Children long to please their parents. This is one of the ways they feel connected – attached to them.
When a parent affirms a child’s good behavior, the child is encouraged to repeat it.
If a parent ignores good behavior and only grants attention to their child when behavior is poor, the child will continue the poor behavior in order to receive the attention.
It is true – we become what others think we are. If we are told that we are dumb and stupid, the tendency is to grow up to be just that!
In childhood, what kind of messages did you receive about your worth and value?
What kind of messages do you give to children ?
Make the effort to affirm at least one child today. In so doing, you may help to sculpt a great leader for the future!
Are you beginning to wonder if we are the kind who assign blame to parents for everything that is wrong about us?
Well, put your mind at ease –we’ re not! We are all responsible for the behaviors that we develop that end up destroying ourselves and others. They may have been stimulated by a wound received, but we can adopt them or not – our choice.
Parents do have a profound influence on us, however, because in that first year of life outside the womb we learn 50% of what we’ ll know about living life. Another 25% is learned in the second year.
Our interactions in those first two years are primarily with parents, so they are powerful contributors to who we are today. Children model after parents - They imprint Mom and Dad’ s behaviors, and often go us one or two better –or worse.
But influence does not a command make! So we cannot blame them for who we are, but it might be a good idea to assess just what they taught us, and how well we learned!
We develop feelings without words, while still in the womb.
Our Mother’s emotions are transferred to the child beginning at the fourth month of pregnancy.
Mother’s stress hormones, Adrenaline, Nor-adrenaline, Cortisone and Cortisol are elevated in her times of emotional or physical stress. These hormones pass through the umbilical chord to the child, and if received in high amounts, can create abnormal connections between the neurons of the brain.
What Mother feels, baby feels. Dr. Bruce Perry, a neuro-psychiatrist and founder of Child Trauma Academy states that the most profound effect on the child in the womb is the relation between the birth parents.
These are some weighty points to ponder, as you begin to examine the origins of your anxieties. Perhaps your level was set in the womb, or in the experiences of early childhood.
In either case, anxieties are fixable. Moments of ah-ha (so that’s why) help to provide peace and joy in your everyday experience. Shalom!
The first four hours of life, are designed for emotional bonding with birth parents.
If, because of the circumstances of our birth, we were not privileged to have that time with our mother and father, does it mean that we can never make intimate emotional connections? NOT AT ALL!
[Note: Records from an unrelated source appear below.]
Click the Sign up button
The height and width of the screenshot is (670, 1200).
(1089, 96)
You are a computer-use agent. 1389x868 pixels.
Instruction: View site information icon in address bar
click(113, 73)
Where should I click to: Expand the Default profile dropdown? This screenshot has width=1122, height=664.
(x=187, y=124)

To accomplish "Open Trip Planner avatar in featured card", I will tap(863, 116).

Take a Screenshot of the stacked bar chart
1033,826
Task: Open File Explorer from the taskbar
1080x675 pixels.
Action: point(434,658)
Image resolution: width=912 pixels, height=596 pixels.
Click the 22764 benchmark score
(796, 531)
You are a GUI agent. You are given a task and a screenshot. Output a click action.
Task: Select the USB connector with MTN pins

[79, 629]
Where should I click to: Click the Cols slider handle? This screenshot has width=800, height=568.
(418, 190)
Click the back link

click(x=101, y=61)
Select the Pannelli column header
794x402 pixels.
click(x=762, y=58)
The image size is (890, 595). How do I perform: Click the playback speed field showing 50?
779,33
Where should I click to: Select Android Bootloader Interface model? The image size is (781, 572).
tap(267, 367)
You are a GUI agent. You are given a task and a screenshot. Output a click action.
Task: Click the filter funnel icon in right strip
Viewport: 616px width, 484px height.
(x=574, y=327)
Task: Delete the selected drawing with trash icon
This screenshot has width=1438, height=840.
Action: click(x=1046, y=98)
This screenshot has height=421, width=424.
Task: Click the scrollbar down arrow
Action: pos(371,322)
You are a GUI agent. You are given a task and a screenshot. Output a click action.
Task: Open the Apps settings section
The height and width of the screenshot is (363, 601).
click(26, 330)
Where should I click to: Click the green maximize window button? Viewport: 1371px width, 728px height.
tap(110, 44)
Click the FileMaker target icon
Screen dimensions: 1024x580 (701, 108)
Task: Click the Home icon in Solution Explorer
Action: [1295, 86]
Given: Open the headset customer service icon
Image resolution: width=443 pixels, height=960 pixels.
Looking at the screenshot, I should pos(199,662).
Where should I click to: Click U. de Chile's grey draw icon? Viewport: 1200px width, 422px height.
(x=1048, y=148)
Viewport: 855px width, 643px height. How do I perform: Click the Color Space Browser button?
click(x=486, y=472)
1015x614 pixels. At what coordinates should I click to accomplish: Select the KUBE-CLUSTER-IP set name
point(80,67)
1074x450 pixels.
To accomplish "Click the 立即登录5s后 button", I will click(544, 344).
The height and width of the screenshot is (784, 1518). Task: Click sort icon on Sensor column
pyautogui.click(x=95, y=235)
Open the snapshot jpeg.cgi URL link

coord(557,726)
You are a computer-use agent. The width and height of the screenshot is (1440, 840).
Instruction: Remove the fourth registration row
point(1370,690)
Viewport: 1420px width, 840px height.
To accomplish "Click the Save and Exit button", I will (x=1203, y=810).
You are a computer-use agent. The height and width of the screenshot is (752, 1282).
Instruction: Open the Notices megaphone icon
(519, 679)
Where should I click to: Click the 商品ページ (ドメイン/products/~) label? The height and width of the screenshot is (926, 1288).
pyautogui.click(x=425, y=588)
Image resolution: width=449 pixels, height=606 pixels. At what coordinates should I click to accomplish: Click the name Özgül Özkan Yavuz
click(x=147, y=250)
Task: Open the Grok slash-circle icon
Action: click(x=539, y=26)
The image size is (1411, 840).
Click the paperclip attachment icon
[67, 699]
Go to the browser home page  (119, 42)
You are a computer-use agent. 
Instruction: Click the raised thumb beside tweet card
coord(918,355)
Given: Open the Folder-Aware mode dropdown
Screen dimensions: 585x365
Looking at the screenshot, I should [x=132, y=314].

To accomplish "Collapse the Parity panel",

If it’s possible to do so, find out the truth about your birth; if you were privileged to bond in those first four hours. Far too many babies were whisked away from delivery because Mother was asleep from anesthesia or because it was hospital policy.
You may wonder just why that intimate connection you long for is so hard to come by. It just might be that you missed out on that initial connection, thus making subsequent ones more difficult or altogether illusive. Knowing these early circumstances will help you to realize that you aren’t strange.
We are designed to connect, and the brain is renewable. You may have lost an early connection, but the circuits are fixable!